Assignment:
Among the records below, find each line that includes the string "Incontri" and copy it.
╔══
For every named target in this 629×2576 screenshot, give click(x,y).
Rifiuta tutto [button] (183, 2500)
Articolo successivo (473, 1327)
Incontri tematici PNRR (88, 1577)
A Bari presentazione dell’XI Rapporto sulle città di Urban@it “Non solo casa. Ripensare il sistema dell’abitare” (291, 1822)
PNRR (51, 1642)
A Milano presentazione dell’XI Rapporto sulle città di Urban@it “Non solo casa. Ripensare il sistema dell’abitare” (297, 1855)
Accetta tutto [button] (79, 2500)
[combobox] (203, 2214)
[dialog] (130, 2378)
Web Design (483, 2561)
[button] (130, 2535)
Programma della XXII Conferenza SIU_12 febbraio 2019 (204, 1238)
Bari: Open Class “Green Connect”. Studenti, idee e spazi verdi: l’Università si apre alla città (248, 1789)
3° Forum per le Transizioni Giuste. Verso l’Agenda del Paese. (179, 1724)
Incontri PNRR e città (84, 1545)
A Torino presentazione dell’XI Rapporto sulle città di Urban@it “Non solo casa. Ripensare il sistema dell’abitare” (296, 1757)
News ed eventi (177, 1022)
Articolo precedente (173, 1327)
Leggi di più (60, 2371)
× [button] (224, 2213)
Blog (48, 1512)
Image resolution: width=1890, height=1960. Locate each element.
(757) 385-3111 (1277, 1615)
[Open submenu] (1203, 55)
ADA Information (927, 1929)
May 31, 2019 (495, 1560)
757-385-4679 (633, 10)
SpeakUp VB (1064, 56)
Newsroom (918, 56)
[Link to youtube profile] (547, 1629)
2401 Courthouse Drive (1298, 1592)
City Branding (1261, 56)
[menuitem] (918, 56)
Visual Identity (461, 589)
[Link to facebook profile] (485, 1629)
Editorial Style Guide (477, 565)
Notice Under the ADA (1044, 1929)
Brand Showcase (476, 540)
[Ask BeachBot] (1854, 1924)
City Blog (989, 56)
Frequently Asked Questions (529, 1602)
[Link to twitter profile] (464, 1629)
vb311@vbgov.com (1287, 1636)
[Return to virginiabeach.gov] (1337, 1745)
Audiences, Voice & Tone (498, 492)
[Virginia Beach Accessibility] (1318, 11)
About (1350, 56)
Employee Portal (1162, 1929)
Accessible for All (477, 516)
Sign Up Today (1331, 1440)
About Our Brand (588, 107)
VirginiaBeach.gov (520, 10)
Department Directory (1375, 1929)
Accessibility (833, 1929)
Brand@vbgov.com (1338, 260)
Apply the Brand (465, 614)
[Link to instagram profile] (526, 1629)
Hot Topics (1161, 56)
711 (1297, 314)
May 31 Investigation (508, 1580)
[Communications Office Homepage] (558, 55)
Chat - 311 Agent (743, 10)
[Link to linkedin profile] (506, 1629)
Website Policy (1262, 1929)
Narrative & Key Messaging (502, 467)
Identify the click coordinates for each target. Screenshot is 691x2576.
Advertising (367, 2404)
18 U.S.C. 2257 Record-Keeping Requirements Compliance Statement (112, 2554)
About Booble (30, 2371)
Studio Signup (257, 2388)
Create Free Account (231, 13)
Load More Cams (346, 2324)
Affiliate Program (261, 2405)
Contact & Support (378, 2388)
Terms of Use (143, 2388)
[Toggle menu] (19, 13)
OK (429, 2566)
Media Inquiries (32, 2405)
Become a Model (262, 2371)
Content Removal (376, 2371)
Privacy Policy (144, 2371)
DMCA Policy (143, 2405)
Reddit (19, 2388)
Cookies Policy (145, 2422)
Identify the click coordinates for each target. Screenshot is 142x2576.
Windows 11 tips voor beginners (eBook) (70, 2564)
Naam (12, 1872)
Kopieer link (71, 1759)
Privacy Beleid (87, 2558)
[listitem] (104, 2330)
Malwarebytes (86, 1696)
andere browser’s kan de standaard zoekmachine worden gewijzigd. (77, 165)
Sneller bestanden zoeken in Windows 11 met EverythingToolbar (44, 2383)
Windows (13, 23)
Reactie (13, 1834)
╚══
Reply to the exercise:
Incontri tematici PNRR (88, 1577)
Incontri PNRR e città (84, 1545)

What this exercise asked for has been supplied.